Task to carry out
Would you write out all of the data exactly as it appears below?

***** Working data

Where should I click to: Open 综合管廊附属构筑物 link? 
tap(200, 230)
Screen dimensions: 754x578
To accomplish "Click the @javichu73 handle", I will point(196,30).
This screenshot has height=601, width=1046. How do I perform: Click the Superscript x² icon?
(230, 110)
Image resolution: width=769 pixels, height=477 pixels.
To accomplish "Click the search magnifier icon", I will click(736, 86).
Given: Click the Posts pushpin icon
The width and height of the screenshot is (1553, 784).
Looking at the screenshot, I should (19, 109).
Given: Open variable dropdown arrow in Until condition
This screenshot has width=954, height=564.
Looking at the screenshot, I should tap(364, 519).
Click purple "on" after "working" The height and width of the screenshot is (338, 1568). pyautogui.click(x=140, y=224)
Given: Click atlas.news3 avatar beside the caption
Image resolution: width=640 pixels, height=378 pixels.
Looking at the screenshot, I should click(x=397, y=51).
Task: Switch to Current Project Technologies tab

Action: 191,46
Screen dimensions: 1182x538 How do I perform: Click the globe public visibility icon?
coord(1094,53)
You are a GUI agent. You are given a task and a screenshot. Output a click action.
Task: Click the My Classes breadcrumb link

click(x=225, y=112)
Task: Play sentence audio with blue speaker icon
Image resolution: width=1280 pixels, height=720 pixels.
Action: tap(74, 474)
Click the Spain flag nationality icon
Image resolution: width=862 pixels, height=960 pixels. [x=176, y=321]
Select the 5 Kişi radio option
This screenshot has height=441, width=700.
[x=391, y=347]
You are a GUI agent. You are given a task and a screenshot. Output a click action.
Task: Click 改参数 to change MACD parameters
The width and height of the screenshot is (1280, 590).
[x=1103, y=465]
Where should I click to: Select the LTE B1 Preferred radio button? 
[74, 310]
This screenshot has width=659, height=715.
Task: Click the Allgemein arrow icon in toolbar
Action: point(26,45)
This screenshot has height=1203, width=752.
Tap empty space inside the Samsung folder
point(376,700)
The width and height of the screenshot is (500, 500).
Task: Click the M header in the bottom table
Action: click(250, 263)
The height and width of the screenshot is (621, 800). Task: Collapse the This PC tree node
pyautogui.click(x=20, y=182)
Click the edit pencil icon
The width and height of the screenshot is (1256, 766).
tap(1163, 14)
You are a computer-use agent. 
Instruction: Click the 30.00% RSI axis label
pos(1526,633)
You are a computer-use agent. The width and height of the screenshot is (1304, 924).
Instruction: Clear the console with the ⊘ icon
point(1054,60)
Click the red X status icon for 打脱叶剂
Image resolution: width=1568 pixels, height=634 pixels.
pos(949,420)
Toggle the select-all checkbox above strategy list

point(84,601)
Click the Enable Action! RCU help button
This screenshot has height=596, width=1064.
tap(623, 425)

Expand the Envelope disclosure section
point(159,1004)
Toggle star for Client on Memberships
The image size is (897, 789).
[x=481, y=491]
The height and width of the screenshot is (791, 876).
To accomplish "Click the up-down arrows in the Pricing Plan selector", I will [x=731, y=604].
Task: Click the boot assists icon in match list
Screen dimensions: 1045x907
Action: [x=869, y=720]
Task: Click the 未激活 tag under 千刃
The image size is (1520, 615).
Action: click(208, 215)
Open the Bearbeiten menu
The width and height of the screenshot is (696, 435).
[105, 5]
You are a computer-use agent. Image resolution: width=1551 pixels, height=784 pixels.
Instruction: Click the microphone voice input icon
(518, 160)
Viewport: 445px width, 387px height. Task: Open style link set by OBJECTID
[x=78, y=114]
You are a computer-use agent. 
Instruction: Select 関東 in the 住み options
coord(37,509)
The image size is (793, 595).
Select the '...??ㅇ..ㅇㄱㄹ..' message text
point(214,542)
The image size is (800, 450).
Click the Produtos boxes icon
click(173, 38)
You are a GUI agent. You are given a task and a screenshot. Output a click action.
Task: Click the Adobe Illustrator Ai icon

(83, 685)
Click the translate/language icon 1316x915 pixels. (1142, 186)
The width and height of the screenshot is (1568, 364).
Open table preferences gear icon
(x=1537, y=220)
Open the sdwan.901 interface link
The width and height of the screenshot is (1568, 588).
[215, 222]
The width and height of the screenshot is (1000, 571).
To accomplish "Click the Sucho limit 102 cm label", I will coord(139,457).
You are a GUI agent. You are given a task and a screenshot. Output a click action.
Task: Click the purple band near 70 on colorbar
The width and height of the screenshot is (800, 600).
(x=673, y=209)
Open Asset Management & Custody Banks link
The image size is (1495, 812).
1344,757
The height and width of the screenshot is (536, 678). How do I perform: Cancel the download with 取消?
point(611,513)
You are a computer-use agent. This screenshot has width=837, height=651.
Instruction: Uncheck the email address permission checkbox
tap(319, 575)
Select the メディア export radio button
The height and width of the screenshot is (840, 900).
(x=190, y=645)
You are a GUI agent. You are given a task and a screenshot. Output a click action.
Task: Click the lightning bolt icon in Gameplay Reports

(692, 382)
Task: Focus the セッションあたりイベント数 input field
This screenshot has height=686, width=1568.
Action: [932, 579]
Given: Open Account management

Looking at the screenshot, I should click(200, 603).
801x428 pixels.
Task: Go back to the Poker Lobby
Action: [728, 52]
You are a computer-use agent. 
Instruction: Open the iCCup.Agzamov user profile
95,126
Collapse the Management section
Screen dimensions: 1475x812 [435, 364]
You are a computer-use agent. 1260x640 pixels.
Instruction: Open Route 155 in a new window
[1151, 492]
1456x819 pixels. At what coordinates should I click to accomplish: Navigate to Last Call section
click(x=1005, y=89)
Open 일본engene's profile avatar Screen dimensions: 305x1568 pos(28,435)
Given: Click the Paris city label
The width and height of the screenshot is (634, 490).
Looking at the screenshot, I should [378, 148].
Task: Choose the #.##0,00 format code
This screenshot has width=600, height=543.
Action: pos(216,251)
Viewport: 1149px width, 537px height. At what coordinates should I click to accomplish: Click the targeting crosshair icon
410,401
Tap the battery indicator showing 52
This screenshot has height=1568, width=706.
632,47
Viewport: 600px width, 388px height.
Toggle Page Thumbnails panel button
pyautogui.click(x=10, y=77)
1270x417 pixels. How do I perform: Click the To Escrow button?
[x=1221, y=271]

**********

Exercise result
Where should I click to: Open 综合管廊附属构筑物 link? 
tap(200, 230)
Screen dimensions: 754x578
To accomplish "Click the @javichu73 handle", I will point(196,30).
This screenshot has height=601, width=1046. How do I perform: Click the Superscript x² icon?
(230, 110)
Image resolution: width=769 pixels, height=477 pixels.
To accomplish "Click the search magnifier icon", I will click(736, 86).
Given: Click the Posts pushpin icon
The width and height of the screenshot is (1553, 784).
Looking at the screenshot, I should (19, 109).
Given: Open variable dropdown arrow in Until condition
This screenshot has width=954, height=564.
Looking at the screenshot, I should tap(364, 519).
Click purple "on" after "working" The height and width of the screenshot is (338, 1568). pyautogui.click(x=140, y=224)
Given: Click atlas.news3 avatar beside the caption
Image resolution: width=640 pixels, height=378 pixels.
Looking at the screenshot, I should click(x=397, y=51).
Task: Switch to Current Project Technologies tab

Action: 191,46
Screen dimensions: 1182x538 How do I perform: Click the globe public visibility icon?
coord(1094,53)
You are a GUI agent. You are given a task and a screenshot. Output a click action.
Task: Click the My Classes breadcrumb link

click(x=225, y=112)
Task: Play sentence audio with blue speaker icon
Image resolution: width=1280 pixels, height=720 pixels.
Action: tap(74, 474)
Click the Spain flag nationality icon
Image resolution: width=862 pixels, height=960 pixels. [x=176, y=321]
Select the 5 Kişi radio option
This screenshot has height=441, width=700.
[x=391, y=347]
You are a GUI agent. You are given a task and a screenshot. Output a click action.
Task: Click 改参数 to change MACD parameters
The width and height of the screenshot is (1280, 590).
[x=1103, y=465]
Where should I click to: Select the LTE B1 Preferred radio button? 
[74, 310]
This screenshot has width=659, height=715.
Task: Click the Allgemein arrow icon in toolbar
Action: point(26,45)
This screenshot has height=1203, width=752.
Tap empty space inside the Samsung folder
point(376,700)
The width and height of the screenshot is (500, 500).
Task: Click the M header in the bottom table
Action: click(250, 263)
The height and width of the screenshot is (621, 800). Task: Collapse the This PC tree node
pyautogui.click(x=20, y=182)
Click the edit pencil icon
The width and height of the screenshot is (1256, 766).
tap(1163, 14)
You are a computer-use agent. 
Instruction: Click the 30.00% RSI axis label
pos(1526,633)
You are a computer-use agent. The width and height of the screenshot is (1304, 924).
Instruction: Clear the console with the ⊘ icon
point(1054,60)
Click the red X status icon for 打脱叶剂
Image resolution: width=1568 pixels, height=634 pixels.
pos(949,420)
Toggle the select-all checkbox above strategy list

point(84,601)
Click the Enable Action! RCU help button
This screenshot has height=596, width=1064.
tap(623, 425)

Expand the Envelope disclosure section
point(159,1004)
Toggle star for Client on Memberships
The image size is (897, 789).
[x=481, y=491]
The height and width of the screenshot is (791, 876).
To accomplish "Click the up-down arrows in the Pricing Plan selector", I will [x=731, y=604].
Task: Click the boot assists icon in match list
Screen dimensions: 1045x907
Action: [x=869, y=720]
Task: Click the 未激活 tag under 千刃
The image size is (1520, 615).
Action: click(208, 215)
Open the Bearbeiten menu
The width and height of the screenshot is (696, 435).
[105, 5]
You are a computer-use agent. Image resolution: width=1551 pixels, height=784 pixels.
Instruction: Click the microphone voice input icon
(518, 160)
Viewport: 445px width, 387px height. Task: Open style link set by OBJECTID
[x=78, y=114]
You are a computer-use agent. 
Instruction: Select 関東 in the 住み options
coord(37,509)
The image size is (793, 595).
Select the '...??ㅇ..ㅇㄱㄹ..' message text
point(214,542)
The image size is (800, 450).
Click the Produtos boxes icon
click(173, 38)
You are a GUI agent. You are given a task and a screenshot. Output a click action.
Task: Click the Adobe Illustrator Ai icon

(83, 685)
Click the translate/language icon 1316x915 pixels. (1142, 186)
The width and height of the screenshot is (1568, 364).
Open table preferences gear icon
(x=1537, y=220)
Open the sdwan.901 interface link
The width and height of the screenshot is (1568, 588).
[215, 222]
The width and height of the screenshot is (1000, 571).
To accomplish "Click the Sucho limit 102 cm label", I will coord(139,457).
You are a GUI agent. You are given a task and a screenshot. Output a click action.
Task: Click the purple band near 70 on colorbar
The width and height of the screenshot is (800, 600).
(x=673, y=209)
Open Asset Management & Custody Banks link
The image size is (1495, 812).
1344,757
The height and width of the screenshot is (536, 678). How do I perform: Cancel the download with 取消?
point(611,513)
You are a computer-use agent. This screenshot has width=837, height=651.
Instruction: Uncheck the email address permission checkbox
tap(319, 575)
Select the メディア export radio button
The height and width of the screenshot is (840, 900).
(x=190, y=645)
You are a GUI agent. You are given a task and a screenshot. Output a click action.
Task: Click the lightning bolt icon in Gameplay Reports

(692, 382)
Task: Focus the セッションあたりイベント数 input field
This screenshot has height=686, width=1568.
Action: [932, 579]
Given: Open Account management

Looking at the screenshot, I should click(200, 603).
801x428 pixels.
Task: Go back to the Poker Lobby
Action: [728, 52]
You are a computer-use agent. 
Instruction: Open the iCCup.Agzamov user profile
95,126
Collapse the Management section
Screen dimensions: 1475x812 [435, 364]
You are a computer-use agent. 1260x640 pixels.
Instruction: Open Route 155 in a new window
[1151, 492]
1456x819 pixels. At what coordinates should I click to accomplish: Navigate to Last Call section
click(x=1005, y=89)
Open 일본engene's profile avatar Screen dimensions: 305x1568 pos(28,435)
Given: Click the Paris city label
The width and height of the screenshot is (634, 490).
Looking at the screenshot, I should [378, 148].
Task: Choose the #.##0,00 format code
This screenshot has width=600, height=543.
Action: pos(216,251)
Viewport: 1149px width, 537px height. At what coordinates should I click to accomplish: Click the targeting crosshair icon
410,401
Tap the battery indicator showing 52
This screenshot has height=1568, width=706.
632,47
Viewport: 600px width, 388px height.
Toggle Page Thumbnails panel button
pyautogui.click(x=10, y=77)
1270x417 pixels. How do I perform: Click the To Escrow button?
[x=1221, y=271]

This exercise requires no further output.